I couldn’t remember the last time that had happened.
On that note. I couldn’t remember the last time someone had talked to me the way Calamity just had. It was almost... refreshing. I usually garnered one of two reactions. If people knew who I was they’d fawn over me because of how much money I had or what I could possibly do for them. Or if they didn’t, they found me intimidating because of how I came off and my lack of people skills. This woman didn’t have the first clue who I was, but she sure as hell wasn’t intimidated.
“Um, Jo...” her blonde-haired friend said, her gaze directed over our shoulders at something outside. “We’ve got a bogey incoming, and it seems to have locked on you as its target.”

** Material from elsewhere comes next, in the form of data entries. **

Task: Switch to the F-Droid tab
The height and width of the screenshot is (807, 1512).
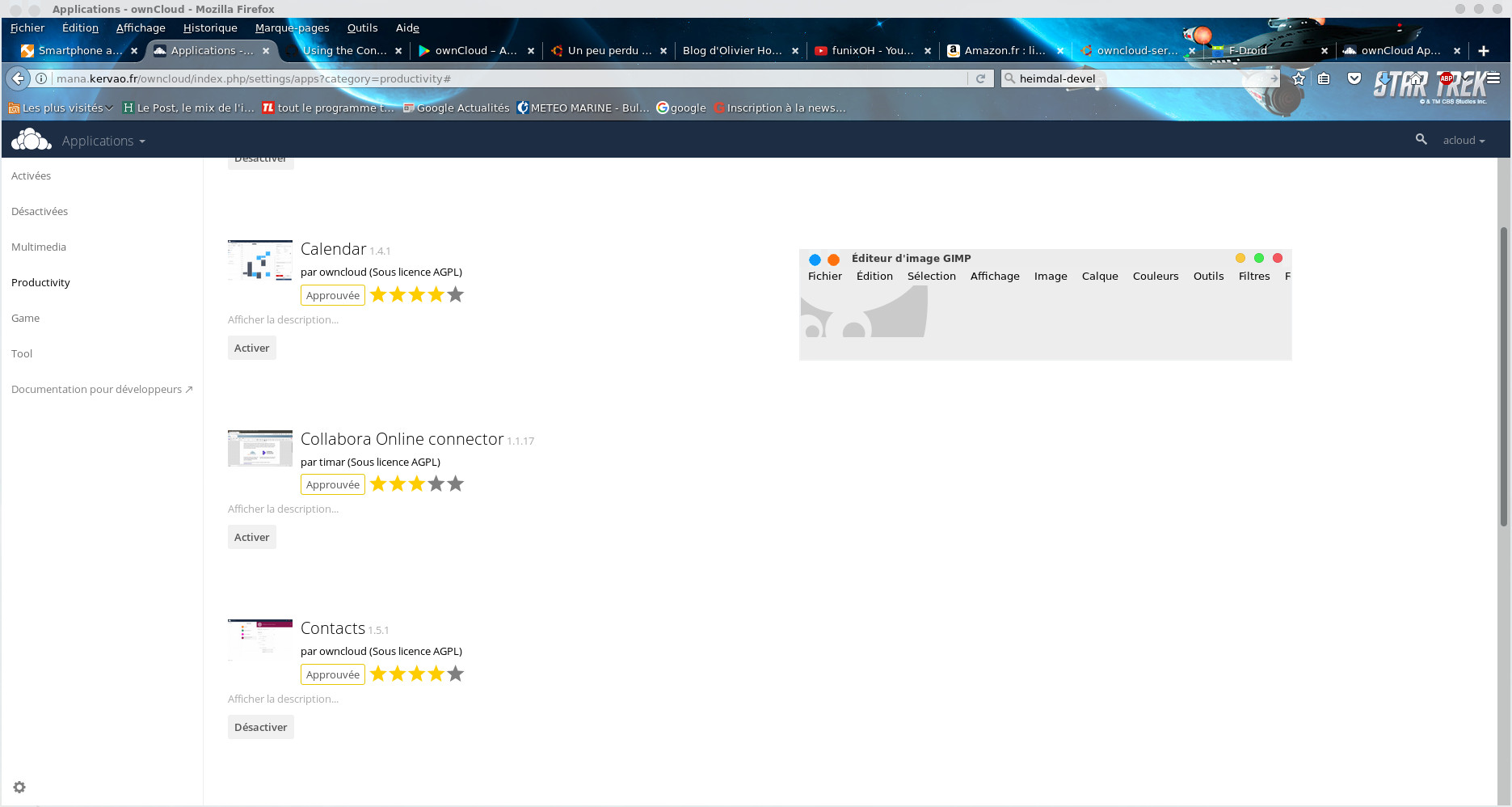Action: [1247, 50]
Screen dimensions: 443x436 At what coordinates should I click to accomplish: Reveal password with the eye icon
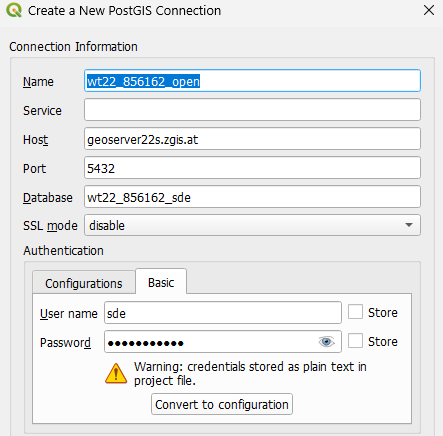[326, 342]
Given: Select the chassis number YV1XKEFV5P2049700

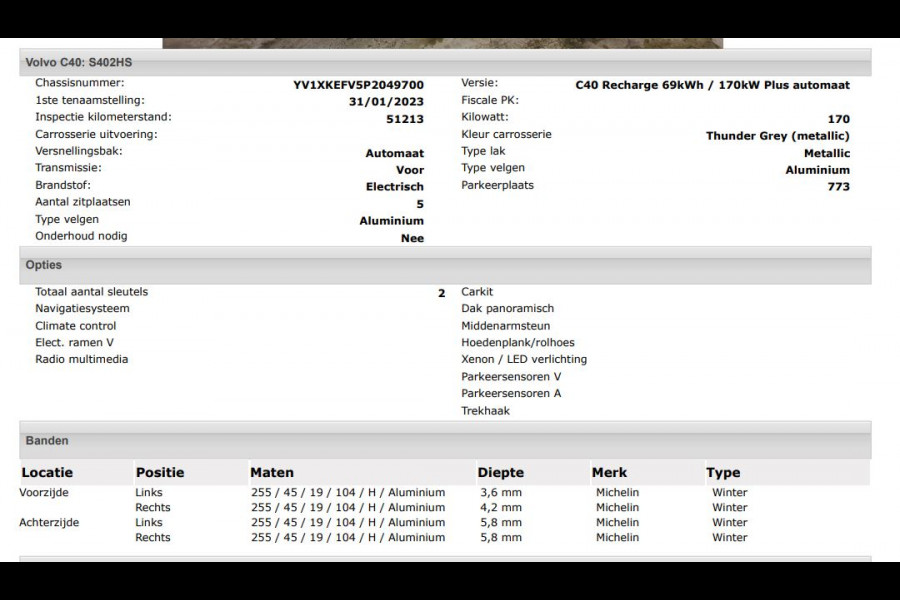Looking at the screenshot, I should tap(358, 86).
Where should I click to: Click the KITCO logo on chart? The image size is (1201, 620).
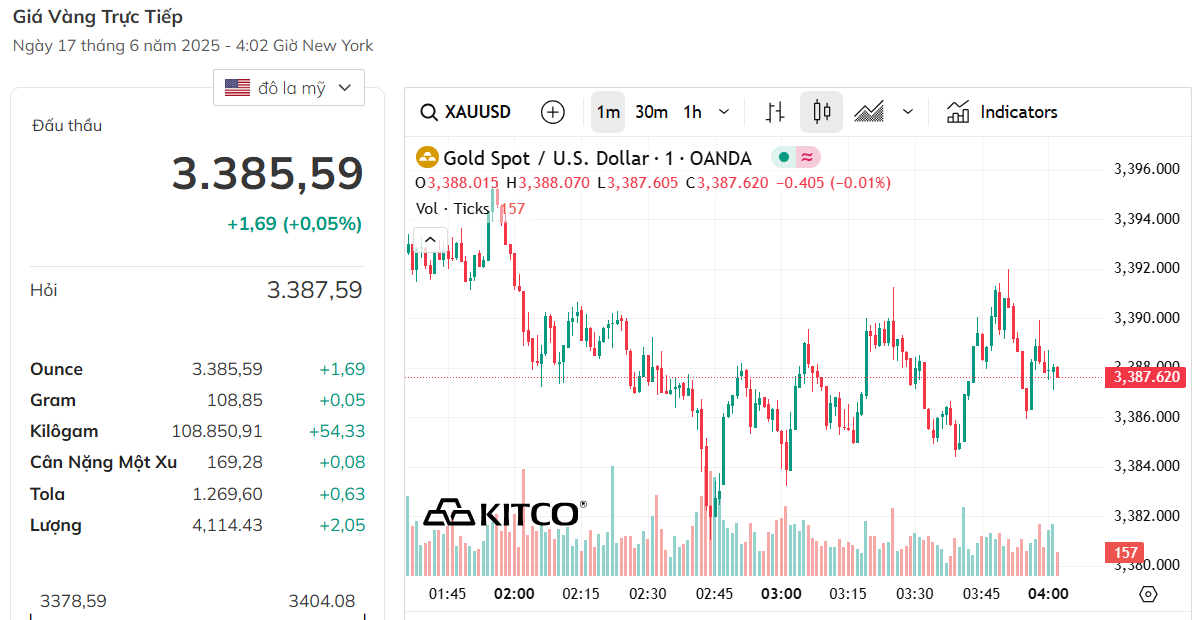click(503, 513)
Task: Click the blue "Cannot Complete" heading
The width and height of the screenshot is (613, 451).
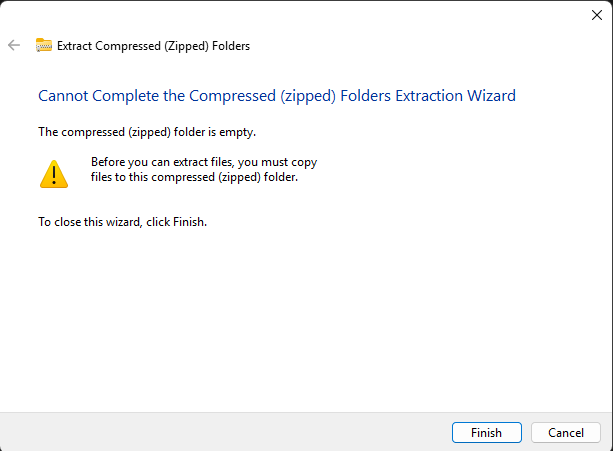Action: [276, 96]
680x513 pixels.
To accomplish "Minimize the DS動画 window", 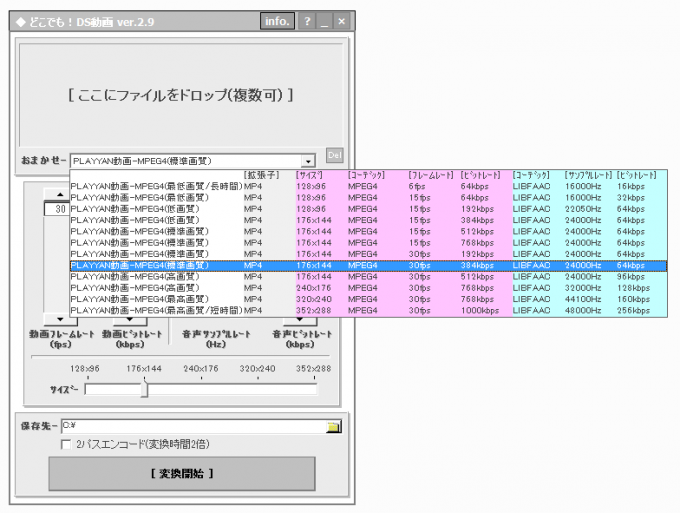I will click(324, 21).
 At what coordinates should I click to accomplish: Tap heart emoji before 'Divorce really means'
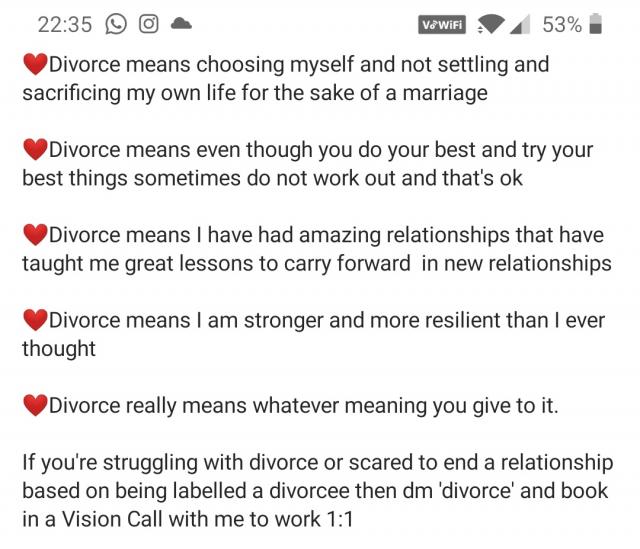tap(36, 405)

“What should we do?” the other friend asked. “You want us to block your path so you can sneak out the back?”
Calamity looked in the direction of her friends a second before the color faded from her cheeks. “Ah, shit,” she hissed, all the fire that had been burning hot in her gaze only a second ago going out like a campfire that had been smothered with sand.
Curiosity tugged my attention toward the window her friends were looking through at the same time it pulled my brows into a frown. It took a few seconds for me to recognize the man heading right for the door as Leighton’s fiancé, Bart. Or Barnett. Or Barney, I couldn’t remember.
“Shit, shit, shit, shit. This is the last thing I need right now,” she said in a panic, drawing my gaze back to her as she shuffled from foot to foot like she was seconds away from bolting.
Something uncomfortable and hot churned in my gut, leaving me unsettled. It made my skin itchy and my muscles tight. Jesus, what the hell was going on? “You know that guy?”